Джон Браун чуть приподнял одеяло и снова опустил голову на носилки. Казалось, это не о нем говорили присяжные и не его жизнь висела сейчас на весах американской Фемиды.
Клерк гнусавым голосом спросил, что имеет сказать суду до произнесения приговора подсудимый.

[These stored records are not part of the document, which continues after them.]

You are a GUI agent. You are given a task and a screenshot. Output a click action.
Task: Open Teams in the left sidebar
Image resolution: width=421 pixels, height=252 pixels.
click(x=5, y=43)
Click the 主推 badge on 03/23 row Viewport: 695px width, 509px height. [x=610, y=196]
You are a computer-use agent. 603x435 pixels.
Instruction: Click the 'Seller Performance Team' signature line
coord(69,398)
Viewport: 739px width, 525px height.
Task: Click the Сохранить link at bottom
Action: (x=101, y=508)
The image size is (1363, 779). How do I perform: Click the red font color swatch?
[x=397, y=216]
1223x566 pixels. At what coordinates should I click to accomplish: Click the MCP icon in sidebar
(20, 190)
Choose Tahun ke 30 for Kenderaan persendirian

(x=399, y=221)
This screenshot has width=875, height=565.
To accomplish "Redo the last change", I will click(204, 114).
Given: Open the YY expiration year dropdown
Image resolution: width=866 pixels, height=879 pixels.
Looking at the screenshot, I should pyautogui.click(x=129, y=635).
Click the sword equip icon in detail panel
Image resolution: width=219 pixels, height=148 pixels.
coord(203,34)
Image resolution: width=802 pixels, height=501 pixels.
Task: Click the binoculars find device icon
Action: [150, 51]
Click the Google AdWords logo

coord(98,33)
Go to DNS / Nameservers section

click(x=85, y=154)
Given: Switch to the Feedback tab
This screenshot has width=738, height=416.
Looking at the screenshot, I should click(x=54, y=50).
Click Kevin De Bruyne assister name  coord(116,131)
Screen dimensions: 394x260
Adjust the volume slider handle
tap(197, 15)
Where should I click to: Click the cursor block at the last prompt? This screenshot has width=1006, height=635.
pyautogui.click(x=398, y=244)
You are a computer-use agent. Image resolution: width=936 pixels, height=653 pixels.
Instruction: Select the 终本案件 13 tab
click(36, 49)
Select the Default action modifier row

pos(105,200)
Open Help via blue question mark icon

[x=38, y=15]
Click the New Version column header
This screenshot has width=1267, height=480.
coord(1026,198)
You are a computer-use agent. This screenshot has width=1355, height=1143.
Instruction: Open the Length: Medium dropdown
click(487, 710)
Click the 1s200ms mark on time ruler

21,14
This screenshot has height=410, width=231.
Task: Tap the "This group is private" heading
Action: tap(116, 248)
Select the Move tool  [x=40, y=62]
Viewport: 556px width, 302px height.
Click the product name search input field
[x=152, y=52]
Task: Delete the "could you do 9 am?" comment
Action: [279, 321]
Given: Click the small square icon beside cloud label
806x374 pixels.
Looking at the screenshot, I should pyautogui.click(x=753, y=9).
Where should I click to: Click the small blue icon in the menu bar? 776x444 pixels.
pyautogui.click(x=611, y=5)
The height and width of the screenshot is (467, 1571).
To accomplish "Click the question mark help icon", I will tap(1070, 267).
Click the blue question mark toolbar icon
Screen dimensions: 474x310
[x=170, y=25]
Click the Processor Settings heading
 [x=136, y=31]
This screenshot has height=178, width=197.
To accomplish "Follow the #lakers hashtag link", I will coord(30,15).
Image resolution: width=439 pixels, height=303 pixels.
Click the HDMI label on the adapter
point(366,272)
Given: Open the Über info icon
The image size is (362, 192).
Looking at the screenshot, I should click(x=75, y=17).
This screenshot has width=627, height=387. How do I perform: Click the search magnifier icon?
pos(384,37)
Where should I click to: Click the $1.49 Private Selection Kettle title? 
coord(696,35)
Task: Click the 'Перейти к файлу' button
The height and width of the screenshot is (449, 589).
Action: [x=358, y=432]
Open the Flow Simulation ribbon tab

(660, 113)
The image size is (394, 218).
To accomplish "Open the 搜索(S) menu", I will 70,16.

Браун с трудом приподнялся, пристально поглядел на хмурого судью, на прокурора, заготовлявшего перочинным ножом табачную жвачку. Никто не ответил на его взгляд, все угрюмо смотрели в пол, словно он был обвинителем, а они — подсудимыми.
— Я скажу немного, — начал Браун. — Если нужно заплатить моей жизнью за то, чтобы скорей воцарилась справедливость, если нужно смешать мою кровь с кровью моих детей и миллионов других в этой стране рабов, права которых попираются так несправедливо и жестоко, я говорю: да будет так.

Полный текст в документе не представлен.